For many of the leading activists in Egypt, Tunisia, Libya and elsewhere, politics was anathema to all they were working toward. The leaderless masses were toppling regimes, so how could they submit to authority? Would that not risk creating the same enemy they had just defeated? In Morocco, for example, the February 20 protest movement held organizational meetings, governed entirely by consensus, that lasted hours and rarely yielded decisions
Yaacoub, who had studied in the United States and once interned with a U.S. senator (Democrat Bill Nelson of Florida), argued for more organization. “It was clear to me that we’ve created a vacuum, and someone will have to fill it. Should we not step up?”
Others were also warning that if the liberal vanguard didn’t organize, someone else would. While activists worried about tomorrow’s protest, “we’re distracting ourselves from the real problem. … The real problem is the intellectual vacuum,” El-Baghdadi, the Palestinian activist, argued in an August 2011 YouTube video titled “Has the Arab Spring Failed?” He continued, “It remains up to us to find a political solution. … If we fail to produce a solution, the status quo of authoritarianism will take charge.”

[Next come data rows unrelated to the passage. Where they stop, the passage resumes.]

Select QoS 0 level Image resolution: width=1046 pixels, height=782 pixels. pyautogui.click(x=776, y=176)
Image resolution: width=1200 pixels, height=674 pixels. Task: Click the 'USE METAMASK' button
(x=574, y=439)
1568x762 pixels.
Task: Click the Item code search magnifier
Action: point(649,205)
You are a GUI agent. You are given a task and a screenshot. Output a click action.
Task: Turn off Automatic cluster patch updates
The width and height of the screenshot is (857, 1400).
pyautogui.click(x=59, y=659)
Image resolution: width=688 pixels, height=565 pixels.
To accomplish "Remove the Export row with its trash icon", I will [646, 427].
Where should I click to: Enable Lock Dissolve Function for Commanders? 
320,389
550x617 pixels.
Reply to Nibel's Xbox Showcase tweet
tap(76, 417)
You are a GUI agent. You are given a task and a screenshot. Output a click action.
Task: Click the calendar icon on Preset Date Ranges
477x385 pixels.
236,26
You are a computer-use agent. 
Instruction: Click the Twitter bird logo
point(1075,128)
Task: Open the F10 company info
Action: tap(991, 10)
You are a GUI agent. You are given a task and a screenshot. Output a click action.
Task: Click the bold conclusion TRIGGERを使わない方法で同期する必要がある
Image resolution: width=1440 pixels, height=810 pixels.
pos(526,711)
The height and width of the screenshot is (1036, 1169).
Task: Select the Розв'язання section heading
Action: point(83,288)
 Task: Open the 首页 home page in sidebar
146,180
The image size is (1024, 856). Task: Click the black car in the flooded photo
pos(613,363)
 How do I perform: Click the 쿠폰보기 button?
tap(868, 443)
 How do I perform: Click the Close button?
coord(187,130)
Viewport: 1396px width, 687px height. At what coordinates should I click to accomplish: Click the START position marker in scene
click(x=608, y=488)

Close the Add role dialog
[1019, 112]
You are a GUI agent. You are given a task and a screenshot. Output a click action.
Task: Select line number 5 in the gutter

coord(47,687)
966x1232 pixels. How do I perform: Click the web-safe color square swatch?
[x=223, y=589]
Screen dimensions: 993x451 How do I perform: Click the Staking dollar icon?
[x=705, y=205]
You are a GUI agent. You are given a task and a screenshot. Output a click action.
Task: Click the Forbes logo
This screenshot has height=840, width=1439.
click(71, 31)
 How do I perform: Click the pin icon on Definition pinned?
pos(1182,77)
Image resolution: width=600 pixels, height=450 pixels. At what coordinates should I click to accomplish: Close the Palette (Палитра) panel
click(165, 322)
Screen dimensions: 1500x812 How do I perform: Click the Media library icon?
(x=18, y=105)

Yaacoub and others lost that debate, and another group seized the initiative. They hadn’t participated in the first protests, but Islamist groups, mostly associated with the Muslim Brotherhood, had both ideology and machinery—an election-winning combination. Founded in Egypt but now with branches across the region, the Brotherhood argued that Islam provides the guiding principles of government. In addition to running extensive social support systems, the organization had a long-running flirtation with electoral politics in Egypt, alternately tolerated and cracked down on for close to a century.
From Cairo to Suez to Alexandria, the Muslim Brotherhood had allies on every block and neighborhood when the first parliamentary elections were held in November 2011. Tunisia’s Al-Nahda party drew upon decades of grassroots social work to rally votes. In Bahrain, it was the Shiite Islamist group Al Wefaq that had representatives in every village and street ready to call the movement to order. But their designs on social mores and women’s rights were diametrically opposed to liberal ideas of personal freedom.
“For 50 years, the only place where people were allowed to sit and talk was in the mosque, so to a big extent, Islamists were ready,” says Wissam Tarif, a Lebanese liberal who spread initial news of the Syrian uprising. “I can organize a meeting with 30 like-minded people, but a man in a mosque has the opportunity every Friday to preach to thousands without making an effort.”
Yaacoub, for one, joined the Free Egypt party, a new, explicitly liberal party that would field Mohammed ElBaredei as its presidential candidate. “There were 56 offices all over the country, with faxing, mailing and hotlines managed perfectly,” he recalls. But upon joining, he found there was no political office at all—no one even charged with the task of coming up with a platform.
A year into the unrest, it had become clear the young online cadre who nudged forward the protests were being overtaken politically. Lacking the desire or tools to build a coherent political platform, it didn’t matter that they had a direct, instantaneous line, via social media, to millions. In Egypt’s first parliamentary vote, seculars, liberals and leftists combined won 16 percent of seats, to the Brotherhood’s 45 percent.